● **Problem description**
Without pictures, return the lines from the one containing "You are a GUI" through the last line of the data below, exactly.

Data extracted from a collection

Start of Block

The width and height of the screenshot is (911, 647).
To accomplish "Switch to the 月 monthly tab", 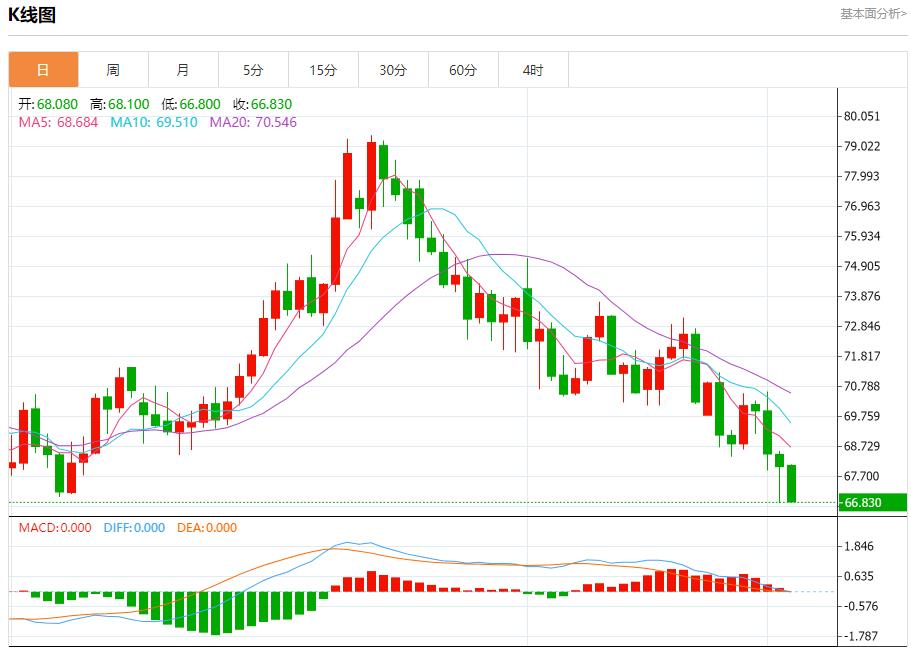I will point(184,70).
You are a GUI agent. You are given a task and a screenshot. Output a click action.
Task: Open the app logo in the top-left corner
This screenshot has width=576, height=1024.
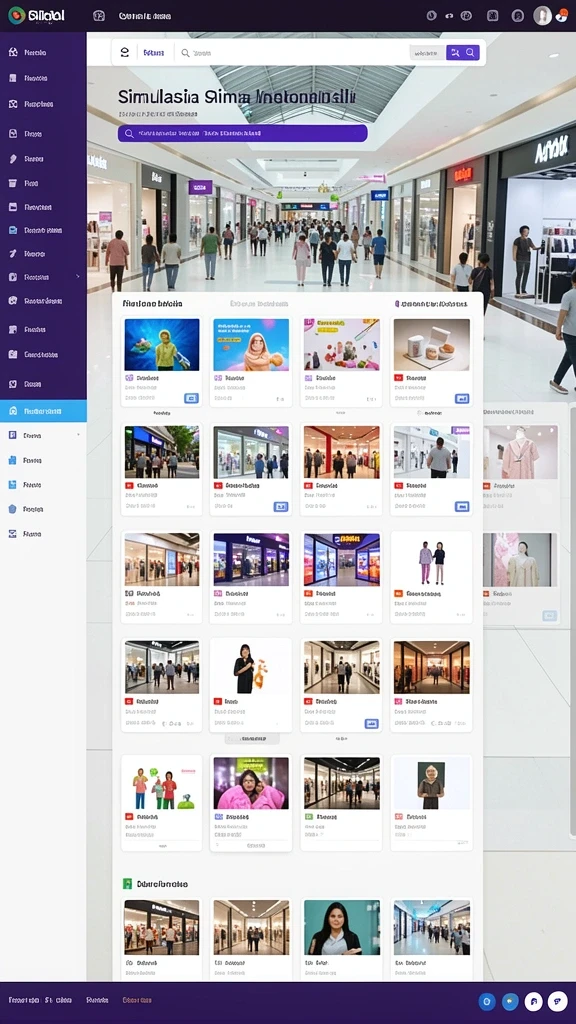[37, 16]
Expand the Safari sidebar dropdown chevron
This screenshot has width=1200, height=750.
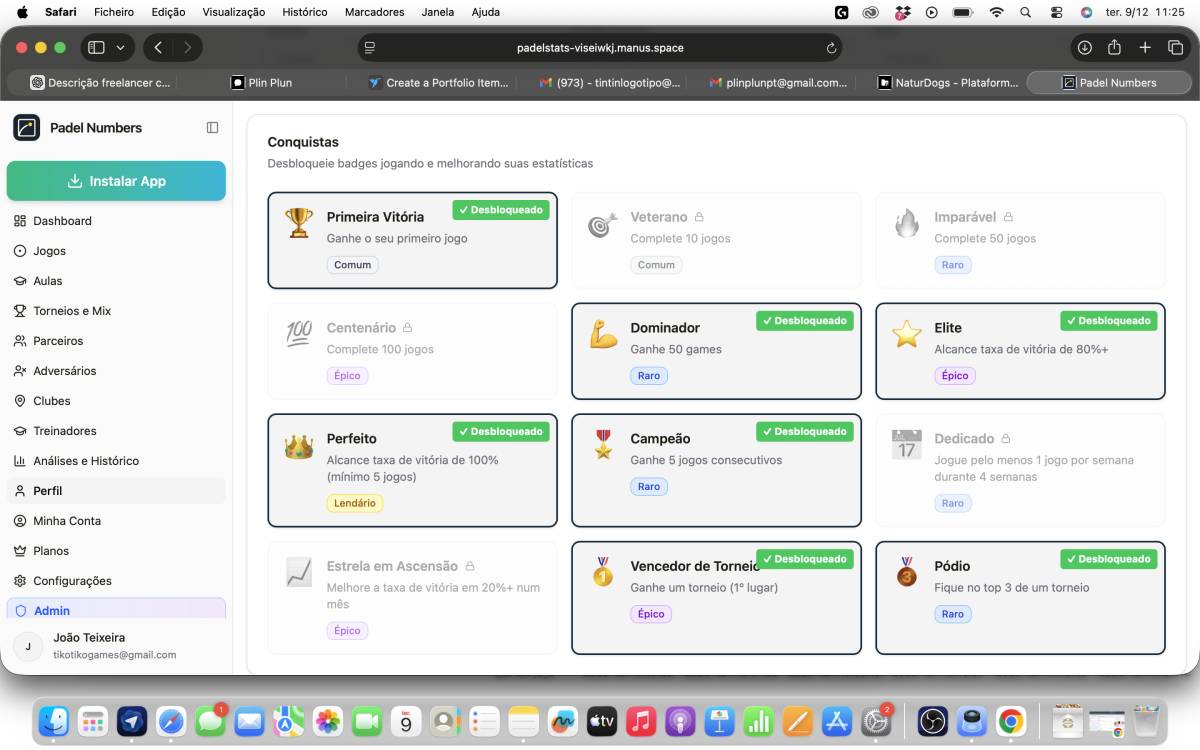pyautogui.click(x=121, y=48)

End of Block

● **Exercise result**
You are a GUI agent. You are given a task and a screenshot. Output a click action.
Task: Open the app logo in the top-left corner
This screenshot has width=576, height=1024.
[37, 16]
Expand the Safari sidebar dropdown chevron
This screenshot has width=1200, height=750.
pyautogui.click(x=121, y=48)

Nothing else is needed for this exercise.